For Apple (Nasdaq: AAPL), 2015 has started with a bang. Earning a profit of $18 billion during the final three months of 2014, the latest Apple earnings report is the biggest ever from a publicly traded company.
The company’s revenue rose to $74 .6 billion from $57.6 billion in the previous year, a year-over-year increase of 29.5%. Gross margins rose to 39.9% from 37.9% over the same period, though overall margins were negatively affected by a rising dollar.
Still, Apple beat expectations across the board with only one exception – iPad. Even with a shrinking market for PCs, Apple grew its Mac sales by 9%. International sales now account for 65% of sales, overall sales in China rose by 70% and iPhone sales rose 46% compared to last year. Profit grew by 38%.
These are huge numbers.
The strong results weren’t necessarily expected. The $74.6 billion of revenue generated during the quarter is more than 10% higher than consensus estimates. Profit of $18 billion is more than 17% above consensus estimates. This was truly a blowout quarter for Apple. It’s no surprise the stock rose 5% in after-hours trading.
Apple’s cash pile has now grown to an absurd $178 billion.
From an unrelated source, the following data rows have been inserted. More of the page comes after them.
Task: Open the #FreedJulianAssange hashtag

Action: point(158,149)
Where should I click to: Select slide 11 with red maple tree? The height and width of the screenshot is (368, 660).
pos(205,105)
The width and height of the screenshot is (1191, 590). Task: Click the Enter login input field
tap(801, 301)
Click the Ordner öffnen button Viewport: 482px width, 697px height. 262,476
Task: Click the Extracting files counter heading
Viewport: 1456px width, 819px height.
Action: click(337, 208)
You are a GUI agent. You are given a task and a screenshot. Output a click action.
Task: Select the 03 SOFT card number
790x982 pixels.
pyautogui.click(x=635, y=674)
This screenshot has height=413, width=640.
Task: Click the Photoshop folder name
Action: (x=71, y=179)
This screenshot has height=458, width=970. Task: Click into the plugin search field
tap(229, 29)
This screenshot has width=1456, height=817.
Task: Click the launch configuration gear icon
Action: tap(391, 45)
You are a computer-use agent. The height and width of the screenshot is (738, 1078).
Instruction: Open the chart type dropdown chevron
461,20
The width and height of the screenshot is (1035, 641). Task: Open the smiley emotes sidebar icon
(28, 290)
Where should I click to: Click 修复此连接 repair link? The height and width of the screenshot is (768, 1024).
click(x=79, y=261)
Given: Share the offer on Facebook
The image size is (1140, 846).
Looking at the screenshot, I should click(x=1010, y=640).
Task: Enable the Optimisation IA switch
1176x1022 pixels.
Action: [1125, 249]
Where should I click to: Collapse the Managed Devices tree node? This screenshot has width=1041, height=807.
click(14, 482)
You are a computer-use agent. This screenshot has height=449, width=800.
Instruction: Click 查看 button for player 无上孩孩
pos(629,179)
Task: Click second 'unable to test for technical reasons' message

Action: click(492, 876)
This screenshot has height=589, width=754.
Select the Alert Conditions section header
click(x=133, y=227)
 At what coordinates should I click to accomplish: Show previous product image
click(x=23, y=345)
This is enough to buy Delta Air Lines, United, Virgin America, JetBlue, Southwest, American, Spirit and Alaska Airlines combined AND still have enough left over to buy Harley-Davidson.
Part of what makes the $178 billion pile of cash and short-term investments so absurd is the fact that the company has already returned $57 billion to shareholders in the last 12 months.
The weak spot in the Apple earnings report continues to be iPad. Sales declined 22% compared to last year. That said, I certainly won’t be complaining as long as the earnings reports continue to look like this one.
Another weak area is Apple’s dependency on iPhone revenue. With iPhone responsible for $51.2 billion of Apple’s $74.6 billion earned in the quarter, iPhone accounted for just over two-thirds of Apple’s revenue.
Critics will suggest that because Apple’s holiday shopping season and overall fourth-quarter iPhone sales were so strong, sales will lag considerably in the coming months. If so, the effects could be severe for Apple because of how much of its revenue comes from iPhone.
But CEO Tim Cook specifically addressed this in the Apple earnings report conference call. Cook referred to the percentage of iPhone users who were using the latest iPhone 6 or iPhone 6 Plus versions as being in the “low teens.” This suggests that there is a considerable amount of pent-up demand for the newer – and more expensive – iPhone versions as existing users upgrade their older models.
Tim Cook also announced that sales of the Apple Watch are set to begin in April.
The reality is that even without a pickup in iPad sales or a successful launch of Apple Watch, investors are likely to be perfectly content so long as the parts of the business that are strong today continue to remain strong.
An Apple investor myself, I consider yesterday’s Apple earnings report to be my quarterly validation that the investment thesis is sound. Put simply, Apple continues to sell a lot premium technology products at premium prices and trades at a less-than-premium valuation.
Disclosure: I personally own shares of Apple.